Exercise directions:
Recast the stretch from the first line through the line that contains "This screenshot has" as a Markdown table with the columns Row and Line, numbering each line and leaving out blank lines. Leave the pictures out of your answer.

Dataset content:

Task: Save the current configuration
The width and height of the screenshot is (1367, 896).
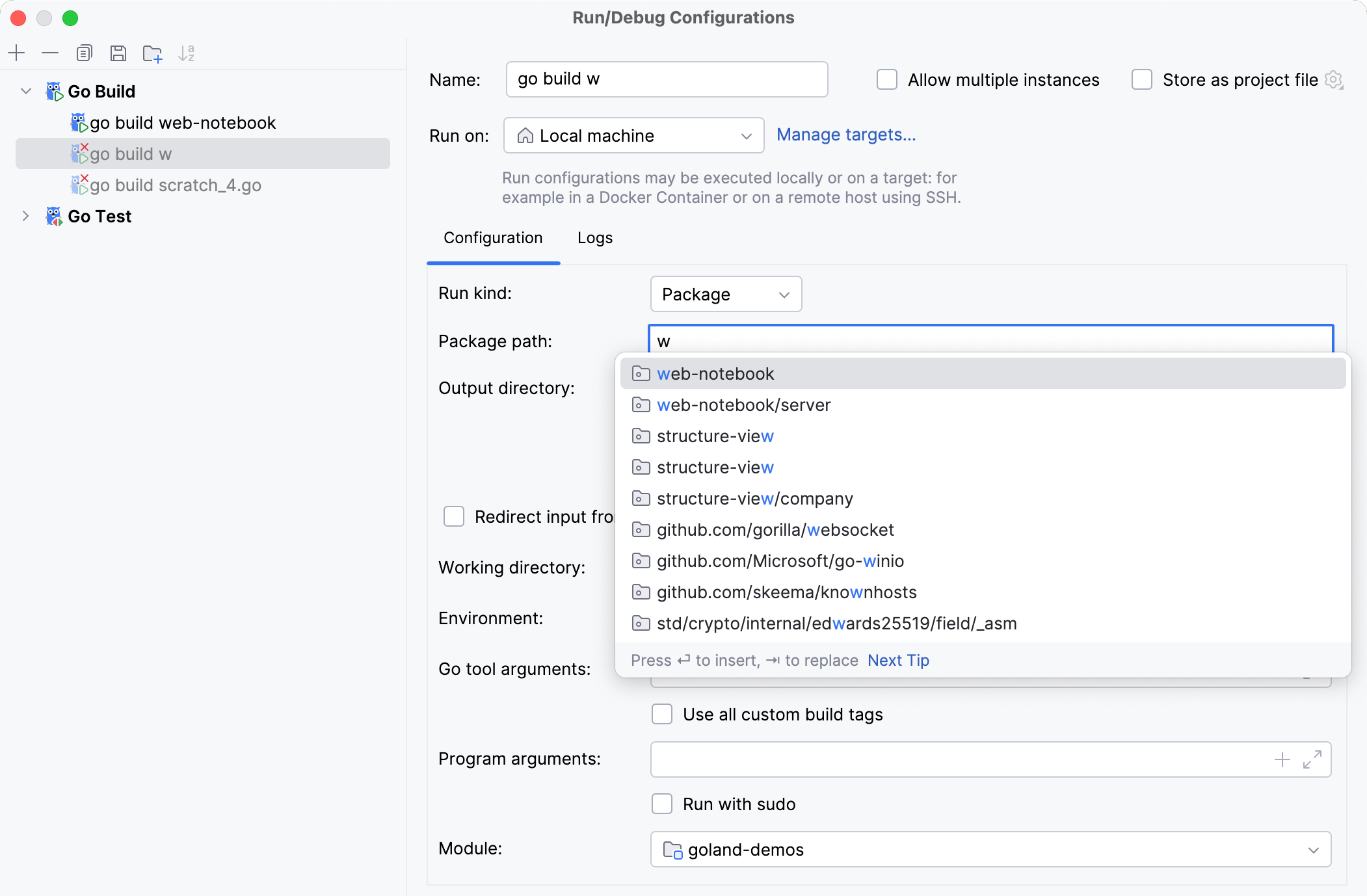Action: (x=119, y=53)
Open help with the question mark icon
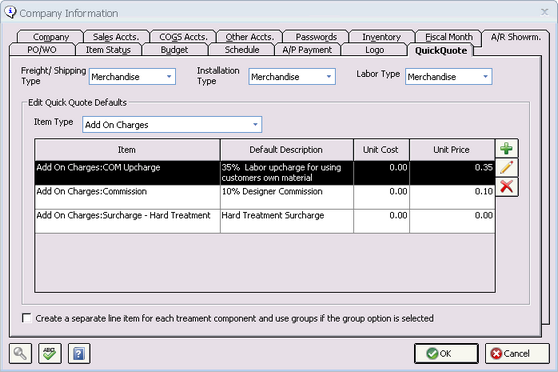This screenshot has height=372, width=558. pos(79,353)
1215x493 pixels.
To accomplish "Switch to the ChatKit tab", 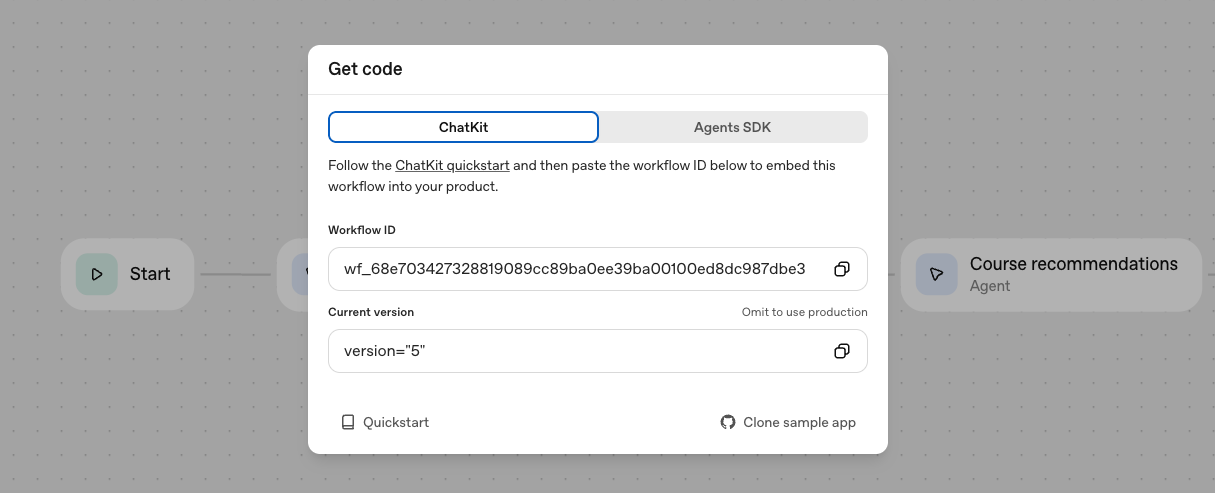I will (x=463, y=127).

Result of the task:
| Row | Line |
|---|---|
| 1 | Task: Save the current configuration |
| 2 | The width and height of the screenshot is (1367, 896). |
| 3 | Action: (x=119, y=53) |
| 4 | Open help with the question mark icon |
| 5 | This screenshot has height=372, width=558. pos(79,353) |